Blogia
ebora

Tabaco

—No lo entiendo —dijo Hans Castorp—. No comprendo que se pueda vivir sin fumar. Sin duda es privarse de una buena parte de la existencia y, en todo caso, de un placer sublime. Cuando despierto, me alegro de pensar que podré fumar durante el día, y cuando como, tengo el mismo pensamiento. Sí, en cierto modo, podría decirse que como para poder luego fumar y creo que no exagero mucho. Un día sin tabaco sería para mí el colmo del aburrimiento, sería un día absolutamente vacío e insípido, y si por la mañana tuviese que decirme «Hoy no podré fumar», creo que no tendría valor para levantarme. Te juro que me quedaría en la cama.
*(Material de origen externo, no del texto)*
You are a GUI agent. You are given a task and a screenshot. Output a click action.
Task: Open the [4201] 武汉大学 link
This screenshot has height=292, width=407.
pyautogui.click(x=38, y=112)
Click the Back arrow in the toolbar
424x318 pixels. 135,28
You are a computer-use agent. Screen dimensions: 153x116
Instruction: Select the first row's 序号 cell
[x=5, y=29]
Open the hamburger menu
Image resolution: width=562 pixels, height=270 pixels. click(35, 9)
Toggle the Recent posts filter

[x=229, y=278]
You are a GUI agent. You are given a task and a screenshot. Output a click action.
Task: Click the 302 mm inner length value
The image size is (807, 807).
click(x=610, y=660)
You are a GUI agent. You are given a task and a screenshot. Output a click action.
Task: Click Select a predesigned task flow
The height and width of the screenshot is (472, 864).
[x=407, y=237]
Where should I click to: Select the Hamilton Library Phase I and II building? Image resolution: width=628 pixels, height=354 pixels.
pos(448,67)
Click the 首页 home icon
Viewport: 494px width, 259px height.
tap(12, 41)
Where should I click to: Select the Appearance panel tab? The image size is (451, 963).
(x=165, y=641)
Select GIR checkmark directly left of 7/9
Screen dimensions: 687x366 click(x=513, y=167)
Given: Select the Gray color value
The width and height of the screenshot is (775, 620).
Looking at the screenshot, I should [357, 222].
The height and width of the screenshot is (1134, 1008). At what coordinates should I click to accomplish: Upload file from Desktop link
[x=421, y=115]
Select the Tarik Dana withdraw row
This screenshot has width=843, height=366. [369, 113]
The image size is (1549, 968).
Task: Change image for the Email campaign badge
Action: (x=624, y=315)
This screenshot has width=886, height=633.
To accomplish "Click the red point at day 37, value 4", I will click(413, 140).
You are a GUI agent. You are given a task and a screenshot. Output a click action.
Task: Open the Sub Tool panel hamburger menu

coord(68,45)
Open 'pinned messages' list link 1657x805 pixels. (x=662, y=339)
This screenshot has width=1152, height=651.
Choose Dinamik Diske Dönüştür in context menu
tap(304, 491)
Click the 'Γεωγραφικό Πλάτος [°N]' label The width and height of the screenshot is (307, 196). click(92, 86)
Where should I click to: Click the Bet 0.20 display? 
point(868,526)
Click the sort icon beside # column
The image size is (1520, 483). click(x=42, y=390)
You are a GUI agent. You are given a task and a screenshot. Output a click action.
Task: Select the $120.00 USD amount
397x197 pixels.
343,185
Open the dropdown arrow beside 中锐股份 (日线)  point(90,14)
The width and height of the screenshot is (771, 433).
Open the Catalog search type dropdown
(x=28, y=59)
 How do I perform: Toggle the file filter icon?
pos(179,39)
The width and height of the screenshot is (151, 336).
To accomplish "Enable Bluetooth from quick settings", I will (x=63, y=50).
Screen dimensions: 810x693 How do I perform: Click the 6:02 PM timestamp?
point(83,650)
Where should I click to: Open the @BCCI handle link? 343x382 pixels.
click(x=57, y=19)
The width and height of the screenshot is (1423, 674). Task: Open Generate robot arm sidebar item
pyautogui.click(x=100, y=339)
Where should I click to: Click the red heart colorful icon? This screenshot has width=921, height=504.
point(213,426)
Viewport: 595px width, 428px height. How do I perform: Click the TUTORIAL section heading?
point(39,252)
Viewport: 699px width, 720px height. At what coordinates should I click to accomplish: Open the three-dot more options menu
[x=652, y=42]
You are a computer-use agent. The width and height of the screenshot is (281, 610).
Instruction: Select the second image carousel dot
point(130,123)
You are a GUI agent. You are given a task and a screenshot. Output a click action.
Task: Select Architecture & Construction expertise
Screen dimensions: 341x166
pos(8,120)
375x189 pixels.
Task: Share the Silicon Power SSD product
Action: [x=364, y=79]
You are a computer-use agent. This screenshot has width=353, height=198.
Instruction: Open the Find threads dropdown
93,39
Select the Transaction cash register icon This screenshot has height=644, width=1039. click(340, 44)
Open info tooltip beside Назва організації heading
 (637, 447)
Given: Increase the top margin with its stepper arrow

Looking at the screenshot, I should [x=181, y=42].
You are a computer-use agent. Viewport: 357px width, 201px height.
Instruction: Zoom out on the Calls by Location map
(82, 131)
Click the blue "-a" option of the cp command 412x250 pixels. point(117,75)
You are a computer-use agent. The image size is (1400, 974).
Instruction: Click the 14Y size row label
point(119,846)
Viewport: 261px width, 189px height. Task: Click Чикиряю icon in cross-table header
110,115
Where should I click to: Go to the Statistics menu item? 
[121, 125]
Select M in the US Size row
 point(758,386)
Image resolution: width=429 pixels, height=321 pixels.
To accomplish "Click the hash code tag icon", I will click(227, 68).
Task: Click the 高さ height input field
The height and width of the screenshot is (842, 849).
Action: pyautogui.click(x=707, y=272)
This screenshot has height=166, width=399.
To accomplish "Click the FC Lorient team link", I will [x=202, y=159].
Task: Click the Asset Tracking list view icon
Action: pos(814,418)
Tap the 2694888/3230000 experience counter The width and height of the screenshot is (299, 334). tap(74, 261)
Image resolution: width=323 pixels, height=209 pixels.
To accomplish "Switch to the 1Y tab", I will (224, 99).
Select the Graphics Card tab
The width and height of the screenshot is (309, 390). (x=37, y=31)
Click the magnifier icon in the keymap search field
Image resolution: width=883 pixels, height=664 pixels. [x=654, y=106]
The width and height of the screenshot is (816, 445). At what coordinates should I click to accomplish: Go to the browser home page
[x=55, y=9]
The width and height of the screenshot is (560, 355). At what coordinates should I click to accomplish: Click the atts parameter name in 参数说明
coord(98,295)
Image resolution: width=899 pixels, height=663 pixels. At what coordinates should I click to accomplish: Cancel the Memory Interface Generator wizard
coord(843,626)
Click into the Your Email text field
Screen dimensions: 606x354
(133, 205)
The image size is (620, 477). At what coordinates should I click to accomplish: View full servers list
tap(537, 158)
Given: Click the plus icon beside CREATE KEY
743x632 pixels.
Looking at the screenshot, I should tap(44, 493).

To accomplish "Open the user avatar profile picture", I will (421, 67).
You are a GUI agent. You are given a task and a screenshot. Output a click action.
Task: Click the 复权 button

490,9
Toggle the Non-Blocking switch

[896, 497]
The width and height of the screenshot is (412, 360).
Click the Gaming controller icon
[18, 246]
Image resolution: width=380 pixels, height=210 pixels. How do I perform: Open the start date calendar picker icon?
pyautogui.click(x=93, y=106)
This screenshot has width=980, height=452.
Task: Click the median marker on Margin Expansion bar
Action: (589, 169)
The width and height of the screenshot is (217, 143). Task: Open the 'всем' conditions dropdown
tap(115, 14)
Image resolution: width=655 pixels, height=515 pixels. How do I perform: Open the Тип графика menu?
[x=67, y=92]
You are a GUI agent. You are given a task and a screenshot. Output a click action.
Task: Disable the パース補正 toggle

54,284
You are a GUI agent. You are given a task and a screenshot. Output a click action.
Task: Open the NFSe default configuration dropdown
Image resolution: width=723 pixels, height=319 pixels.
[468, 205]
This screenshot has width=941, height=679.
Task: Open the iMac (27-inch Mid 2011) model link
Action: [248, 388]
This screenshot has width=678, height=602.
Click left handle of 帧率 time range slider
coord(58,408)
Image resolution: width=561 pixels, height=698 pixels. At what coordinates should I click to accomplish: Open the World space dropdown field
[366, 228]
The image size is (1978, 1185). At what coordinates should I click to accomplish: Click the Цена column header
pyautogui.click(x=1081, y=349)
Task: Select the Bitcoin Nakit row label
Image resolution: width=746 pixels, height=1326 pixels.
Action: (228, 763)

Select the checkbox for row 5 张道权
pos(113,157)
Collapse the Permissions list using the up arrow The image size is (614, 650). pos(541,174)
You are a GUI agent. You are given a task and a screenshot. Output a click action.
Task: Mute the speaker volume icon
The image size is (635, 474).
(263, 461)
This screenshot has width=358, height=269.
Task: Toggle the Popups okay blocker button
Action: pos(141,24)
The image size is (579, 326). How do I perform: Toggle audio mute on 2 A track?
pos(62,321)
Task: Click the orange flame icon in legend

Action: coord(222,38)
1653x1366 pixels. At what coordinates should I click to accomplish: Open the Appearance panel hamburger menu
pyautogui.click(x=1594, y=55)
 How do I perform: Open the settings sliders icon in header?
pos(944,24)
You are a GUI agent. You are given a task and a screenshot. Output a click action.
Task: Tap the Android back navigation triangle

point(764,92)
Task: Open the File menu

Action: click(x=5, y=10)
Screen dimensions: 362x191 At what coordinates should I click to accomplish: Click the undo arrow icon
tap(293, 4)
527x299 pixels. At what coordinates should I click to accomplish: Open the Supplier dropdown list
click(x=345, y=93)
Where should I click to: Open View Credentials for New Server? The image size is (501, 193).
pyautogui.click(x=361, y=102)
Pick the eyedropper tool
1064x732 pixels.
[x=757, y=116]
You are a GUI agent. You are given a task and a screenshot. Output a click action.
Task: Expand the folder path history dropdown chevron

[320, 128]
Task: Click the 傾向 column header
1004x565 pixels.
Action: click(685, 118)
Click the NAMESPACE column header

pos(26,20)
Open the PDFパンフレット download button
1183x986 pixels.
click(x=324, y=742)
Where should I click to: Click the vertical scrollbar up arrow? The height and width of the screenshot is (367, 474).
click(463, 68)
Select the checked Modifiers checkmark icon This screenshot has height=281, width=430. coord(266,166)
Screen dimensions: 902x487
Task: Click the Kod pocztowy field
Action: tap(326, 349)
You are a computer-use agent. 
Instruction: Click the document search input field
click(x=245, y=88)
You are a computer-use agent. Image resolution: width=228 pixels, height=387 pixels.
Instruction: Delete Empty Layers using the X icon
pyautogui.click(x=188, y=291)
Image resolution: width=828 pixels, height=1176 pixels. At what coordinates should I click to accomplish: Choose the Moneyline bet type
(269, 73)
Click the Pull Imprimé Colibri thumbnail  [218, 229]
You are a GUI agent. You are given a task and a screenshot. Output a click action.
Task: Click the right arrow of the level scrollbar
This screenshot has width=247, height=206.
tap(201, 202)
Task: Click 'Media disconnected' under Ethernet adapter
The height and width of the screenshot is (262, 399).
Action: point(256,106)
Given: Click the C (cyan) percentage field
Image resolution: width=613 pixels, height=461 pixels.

Mira, cuando se tiene un cigarro que arde bien (quiero decir que no ha de haber ningún agujero), uno se halla al abrigo de todo, no puede ocurrirle nada desagradable, así de simple, nada desagradable. Es como tumbarse a la orilla del mar: se está tendido, ¿no es verdad?, no hay necesidad de nada, ni de trabajo ni distracciones... ¡Gracias a Dios, se fuma en todo el mundo! Este placer no es desconocido en ninguna parte, en ninguno de los sitios a los que uno puede ser lanzado por los azares de la vida. Incluso los exploradores que parten hacia el Polo Norte se aprovisionan de tabaco para afrontar sus peripecias, y ese gesto siempre me ha parecido muy simpático. Puede ocurrir que las cosas vayan mal (supongamos, por ejemplo, que me hallo es un estado lamentable); pues bien, mientras tenga mi cigarro sé que podré soportarlo todo, que me ayudará a vencer las adversidades.